Kutipan terpilih:
C. Sultan Trenggono (1521 - 1546)
Sultan Trenggono adalah Sultan Demak yang ketiga, beliau memerintah Demak dari tahun 1521-1546 M. ( Badrika: 2006 ). Sultan Trenggono
adalah putra Raden Patah pendiri Demak yang lahir dari permaisuri Ratu
Asyikah putri Sunan Ampel ( Muljana: 2005 ). Menurut Suma Oriental, ia
dilahirkan sekitar tahun 1483. Ia merupakan adik kandung Pangeran
Sabrang Lor, raja Demak sebelumnya (versi Serat Kanda). Sultan Trenggono
memiliki beberapa orang putra dan putri. Diantaranya yang paling
terkenal ialah Sunan Prawoto yang menjadi raja penggantinya, Ratu
Kalinyamat yang menjadi bupati Jepara, Ratu Mas Cempaka yang menjadi
istri Sultan Hadiwijaya, dan Pangeran Timur yang berkuasa sebagai
adipati di wilayah Madiun dengan gelar Rangga Jumena.
Sultan
Trenggana Wafat / Mangkat Berita Sultan Trenggono wafat ditemukan dalam
catatan seorang Portugis bernama Fernandez Mendez Pinto. Pada tahun
1546 Sultan Trenggono menyerang Panarukan, Situbondo yang saat itu
dikuasai Blambangan. Sunan Gunung Jati membantu dengan mengirimkan
gabungan prajurit Cirebon, Banten, dan Jayakarta sebanyak 7.000 orang
yang dipimpin Fatahillah. Mendez Pinto bersama 40 orang temannya saat
itu ikut serta dalam pasukan Banten. Pasukan Demak sudah mengepung
Panarukan selama tiga bulan, tapi belum juga dapat merebut kota itu.

Informasi yang diberikan:
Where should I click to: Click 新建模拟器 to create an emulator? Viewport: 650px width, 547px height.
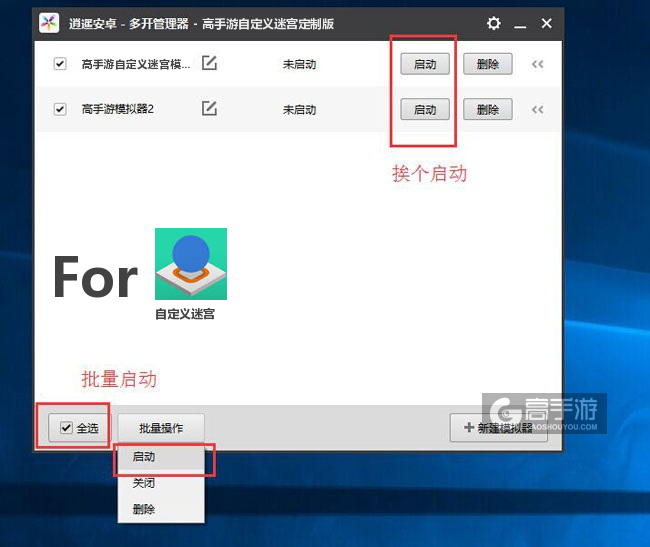(498, 428)
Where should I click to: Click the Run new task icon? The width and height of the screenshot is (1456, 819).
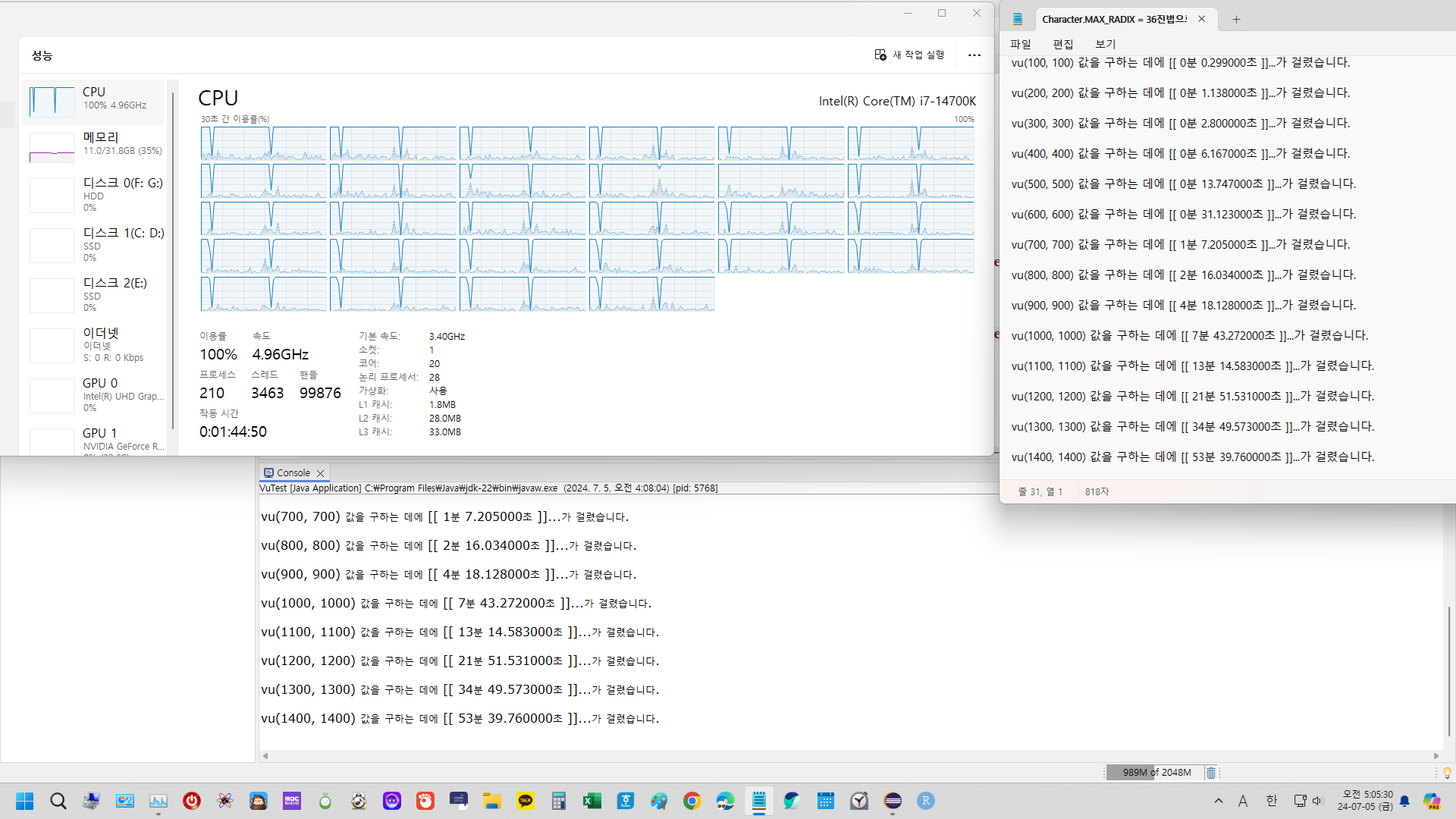coord(880,55)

Permintaan yang diberikan 1: Ketik ulang sebagian kutipan tentang Sultan Trenggono: mulailah dari kata-kata "C. Sultan Trenggono", lalu berhenti setelah "gelar Rangga Jumena.".
Permintaan yang diberikan 2: Menurut kutipan tentang Sultan Trenggono, siapa yang memimpin 7.000 prajurit gabungan yang dikirim Sunan Gunung Jati?

Jawaban yang benar 1:
C. Sultan Trenggono (1521 - 1546)
Sultan Trenggono adalah Sultan Demak yang ketiga, beliau memerintah Demak dari tahun 1521-1546 M. ( Badrika: 2006 ). Sultan Trenggono
adalah putra Raden Patah pendiri Demak yang lahir dari permaisuri Ratu
Asyikah putri Sunan Ampel ( Muljana: 2005 ). Menurut Suma Oriental, ia
dilahirkan sekitar tahun 1483. Ia merupakan adik kandung Pangeran
Sabrang Lor, raja Demak sebelumnya (versi Serat Kanda). Sultan Trenggono
memiliki beberapa orang putra dan putri. Diantaranya yang paling
terkenal ialah Sunan Prawoto yang menjadi raja penggantinya, Ratu
Kalinyamat yang menjadi bupati Jepara, Ratu Mas Cempaka yang menjadi
istri Sultan Hadiwijaya, dan Pangeran Timur yang berkuasa sebagai
adipati di wilayah Madiun dengan gelar Rangga Jumena.

Jawaban yang benar 2: Pasukan itu dipimpin oleh Fatahillah.